ACTIONS TO TAKE —
A. From the René Clair post, copy the passage starting at "Wednesday, August 11, 2021" and ending at "and simple narratives.".
B. Continue the post about René Clair's "À Nous la Liberté" from the point where it stops.

Wednesday, August 11, 2021

The Great Directors Week: My Favorite René Clair Film

I've been spacing these posts a little too far apart, and letting them pile up.  So, I'm devoting a full week to new installments of my "Great Directors" series.  Enjoy.  


One of the often overlooked pioneers of early cinema is the French director René Clair, who did his best work at the beginning of the sound era, in musicals and comedies.  He was one of the first to use sound as an element of his comedy, characterized by complex set pieces, fanciful concepts, and a certain optimism about life and humanity, even in hard times.  Despite his successes with sound, his filmmaking always felt more reminiscent of the silent era, with their larger-than life characters, gag-based humor, and simple narratives.  


Most of Clair's best loved films are about the working class, and feature large casts of ordinary folks who inevitably get caught up in big chases or commotions by the end of the picture.  "À Nous la Liberté," or "Freedom For Us," is a fable about two escaped prisoners who take very different paths.  One becomes a lowly vagabond who falls in love, and one becomes a rich factory owner whose crimes catch up to him.  The whole thing is a satire on the modernization and mechanization of labor, where toiling away at the factory is equated with miserable incarceration, and much humor is mined from the endless conveyor belts, assembly lines, and timekeeping machines.  It has long been rumored that Charlie Chaplin's "Modern Times" lifted its sequences of factory chaos from "Liberté," though Clair himself dismissed this.  It's difficult not to have lingering doubts, however, when you look at the similarities in the production design and the anti-capitalist themes of the two films.    

       

"À Nous la Liberté" was Clair's third sound feature, and by this point he had largely worked out how to use sound for his own purposes.  One of his biggest breakthroughs was the realization that sound didn't have to be used realistically, but could be used as an element of fantasy the same way he used his visuals.  So in "Liberté" there's the lovely sequence where it appears to the hero that flowers are singing, before it's revealed to be a phonograph just out of sight.  The relentlessness of the assembly lines are echoed by clattering xylophones, and the percussion of the marching prisoners' shoes.  Songs are also an important element of all of René Clair's early films.  Though there aren't often full musical numbers, everyone sings.  A chorus narrates events through song.  The two prisoners keep singing lines from the title song to each other, usually when they're about to try and get away with something.

GIVEN MATERIAL —
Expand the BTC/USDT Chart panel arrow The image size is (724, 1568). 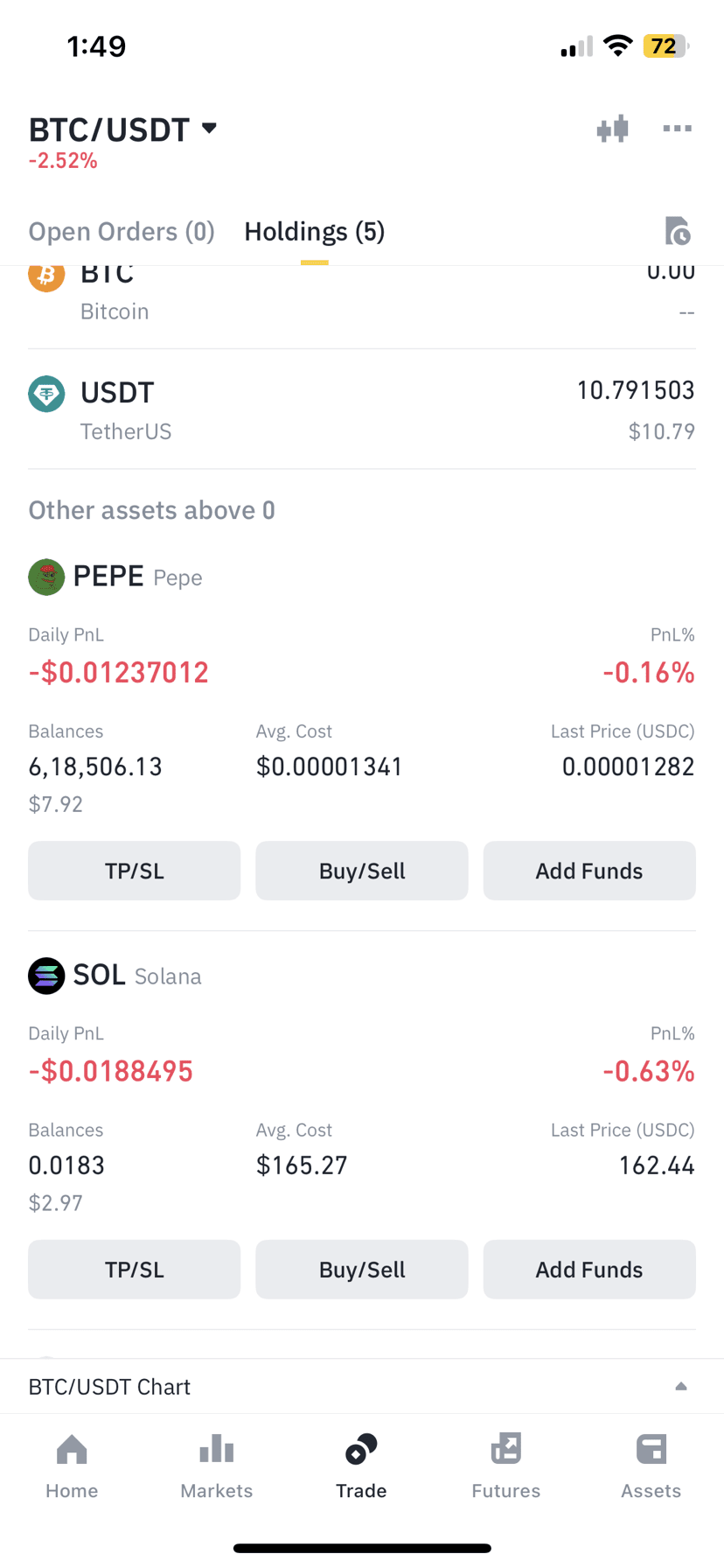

ANSWERS TO EACH TASK —
A.
Wednesday, August 11, 2021

The Great Directors Week: My Favorite René Clair Film

I've been spacing these posts a little too far apart, and letting them pile up.  So, I'm devoting a full week to new installments of my "Great Directors" series.  Enjoy.  


One of the often overlooked pioneers of early cinema is the French director René Clair, who did his best work at the beginning of the sound era, in musicals and comedies.  He was one of the first to use sound as an element of his comedy, characterized by complex set pieces, fanciful concepts, and a certain optimism about life and humanity, even in hard times.  Despite his successes with sound, his filmmaking always felt more reminiscent of the silent era, with their larger-than life characters, gag-based humor, and simple narratives.

B.
René Clair was one of the first directors who was successful enough to have creative control over nearly all aspects of his films, from the scripts to the editing.  This gave him the ability to experiment and innovate in his filmmaking the way that few others did at the time.  His roots were in surrealist and avant garde cinema, and he got his start making amusing shorts like "The Crazy Ray" and "Entr'acte," where he essentially played with the film form, seeing what it could do.  As his productions became more complex, they embraced a certain artifice - he nearly always shot on meticulously prepared sets, and his films presented a very idealized, often nostalgic view of France and the French.     


There's a charming naivete and Utopian worldview to the film's ending that is awfully poignant in retrospect.  Simply handing over the new automated factory to the workers means that nobody ever has to work again, and they can all spend their time at their leisure.  And after failing in their attempts at romance and financial ventures, in the end, the two prisoners decide to go off and be happy tramps, washing their hands of society altogether.  I don't think it's any surprise that the work of René Clair is considered a major precursor to the films of my favorite French filmmaker, who would return to many of the same themes - Jacques Tati.         


What I've Seen - René Clair


The Italian Straw Hat (1928)

Under the Roofs of Paris (1930)

Le Million (1931)

À Nous la Liberté (1931)

Bastille Day (1933)

The Ghost Goes West (1935)

I Married a Witch (1942)

And Then There Were None (1945)

Man About Town (1947)

Beauty and the Devil (1950)

Beauties of the Night (1952)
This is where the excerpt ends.